Multiple failures caused state network crash
Multiple failures contributed to the crash of the state's entire computer network in Salem last month, according to the results of a post incident review.
The crash on Saturday, June 9, paralyzed web and phone services at dozens of state agencies from at least eight hours to up to nearly 48 hours, depending on the agency.
Officials at the state data center and Cisco, the vendor that provides the state's computer hardware, determined that two of the state network's four core routers simultaneously had back-up failures when PGE turned off power for scheduled construction at the state Capitol. The failure of router at the state Public Service Building was insufficient to trigger a takeover by a redundant piece of hardware at Department of Revenue, and the DOR router failed to communicate the crash to the other two routers at the state data center, said Sandy Wheeler, administrator for the state data center.

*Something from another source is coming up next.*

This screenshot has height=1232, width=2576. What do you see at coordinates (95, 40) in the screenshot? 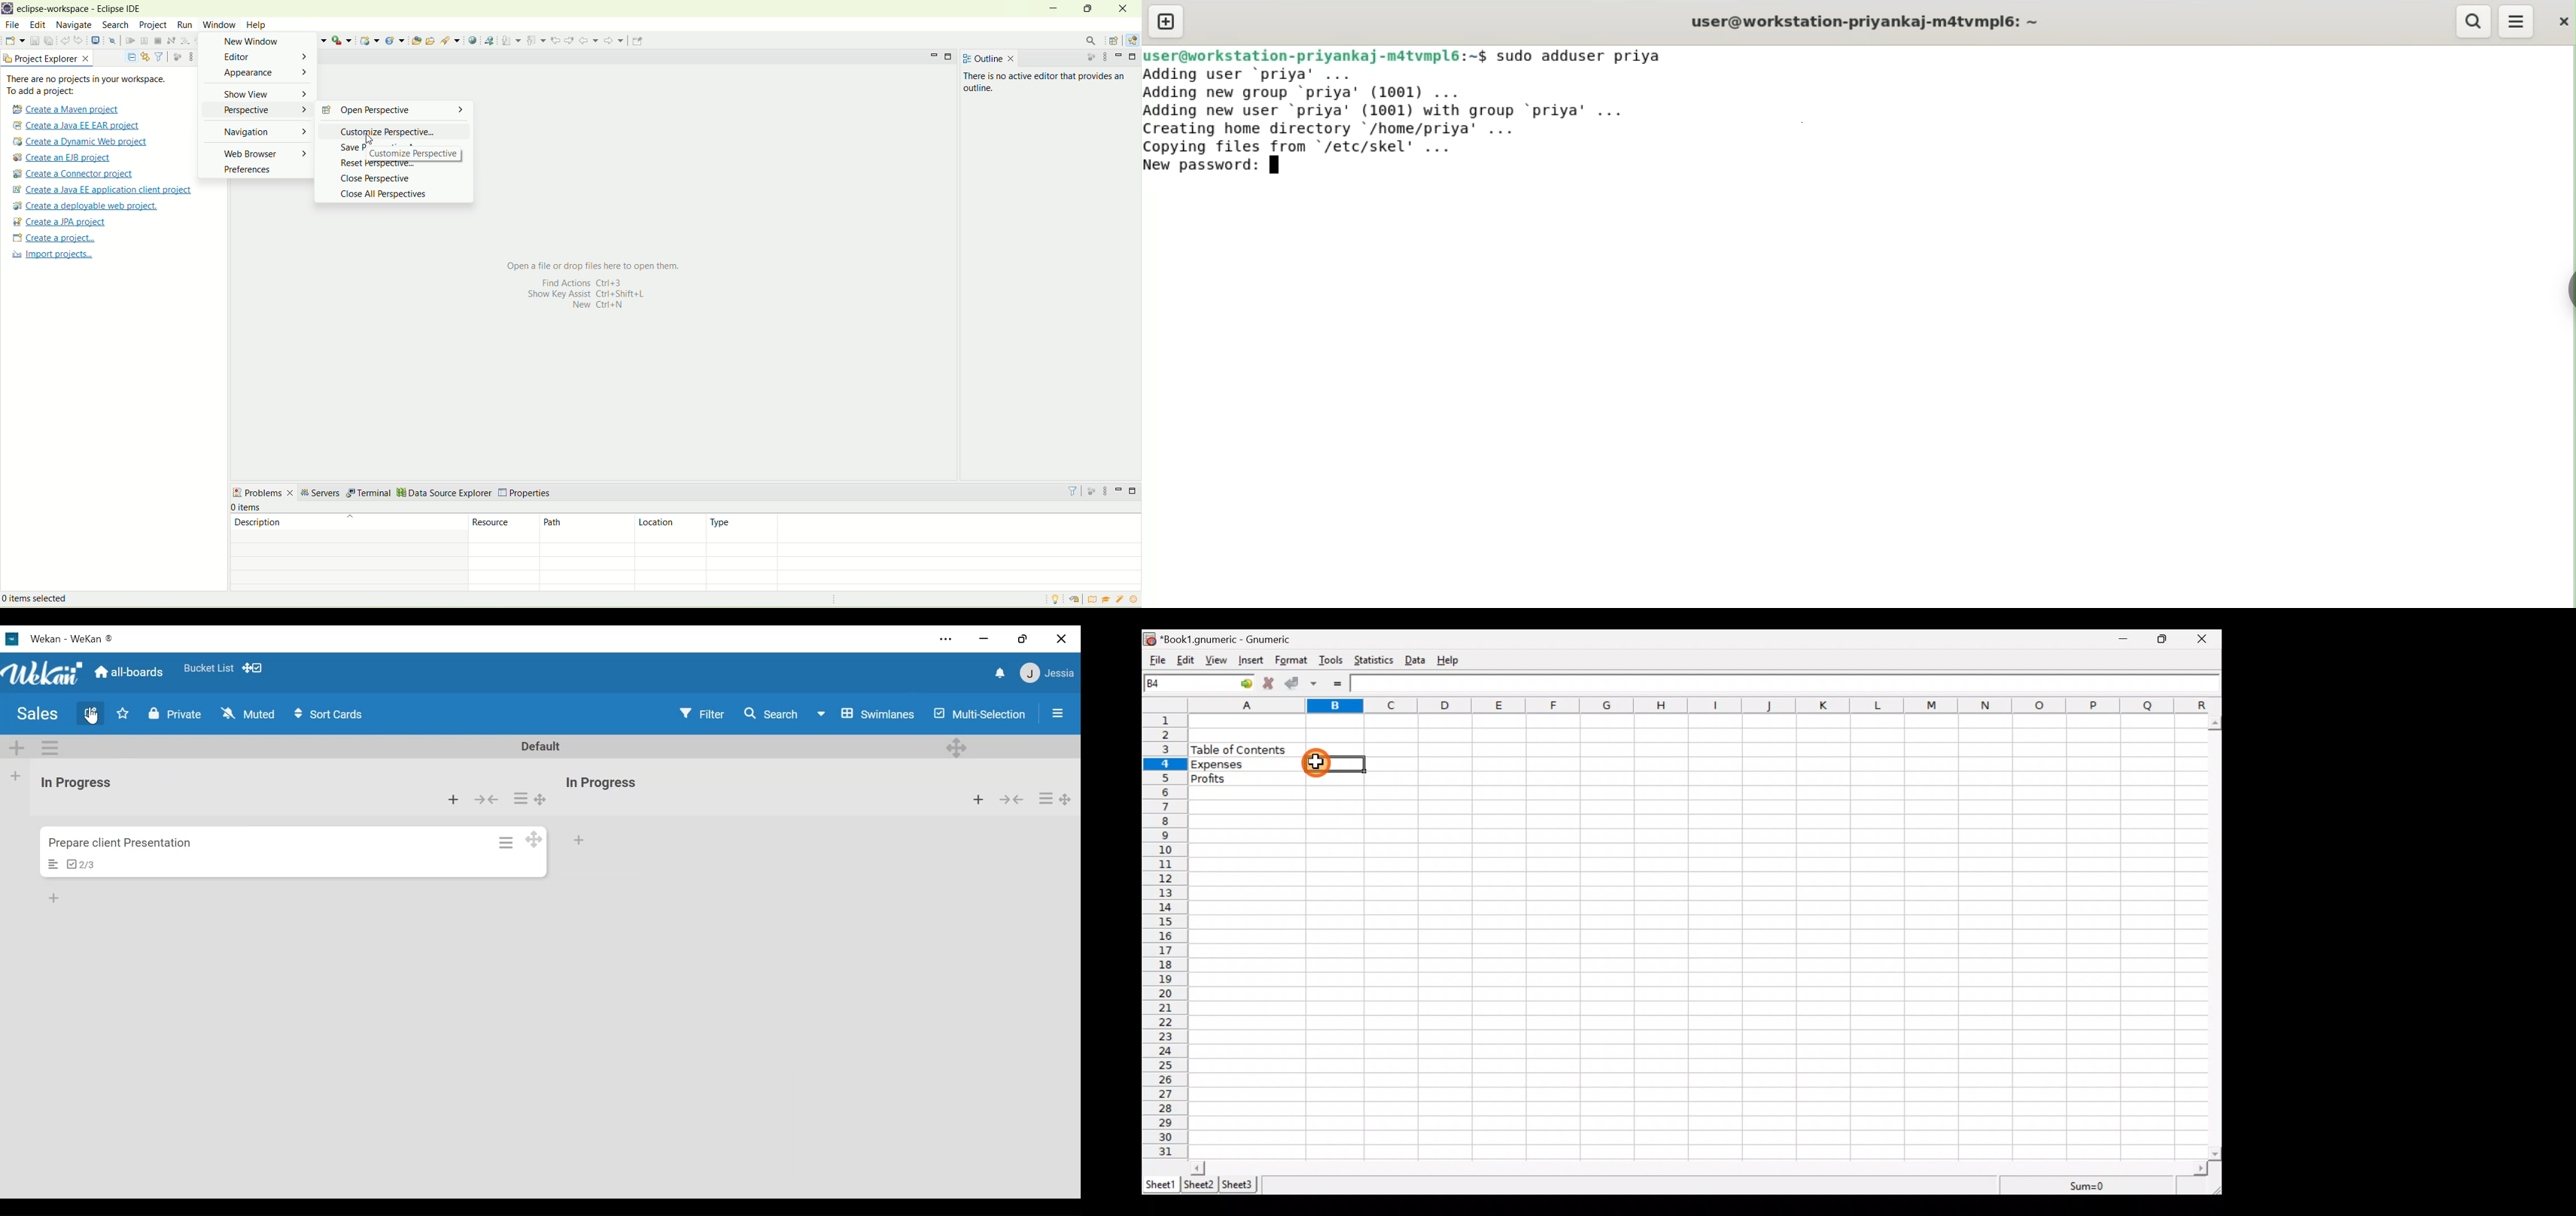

The four-router system is designed to prevent any interruption in online access. Each router has a battery and a generator backup and two motherboards. The second motherboard is meant to take over if the other one fails.
"When the outage happened, one of things we did not understand was why all of sudden within the state data center things stopped communicating," Wheeler said. "We could understand two pieces failed and couldn't get information to the data center, but what we couldn't figure out why those other things also stopped communicating.
"There were key network files sitting on those two pieces of equipment at Revenue and the Public Services Building that were not on the pieces of equipment in data center."
Technicians copied those files June 20 over to the two pieces of equipment at the state data center.
"By putting that there — if we were to have the same kind of experience, the state data center would keep routing traffic," Wheeler said. "Anything dependent on internet would continue working."
The state data center also plans to change the way it tests the network. Tests used to test equipment at one location at a time. Now, the tests will focus how the four routers work together, Wheeler said.
Crews were able to replace defective equipment in the system in a matter of hours, but it took up to nearly 48 hours for some agencies, including the Oregon Department of Transportation, to get websites back in operation.
State date center experts are still investigating why ODOT took longer than other agencies to recover.
"We take this and we learn from it and we continue to modify our procedures and processes," Wheeler said. "Hopefully, we won't have this kind of incident again because we have made technical changes as well as procedural changes."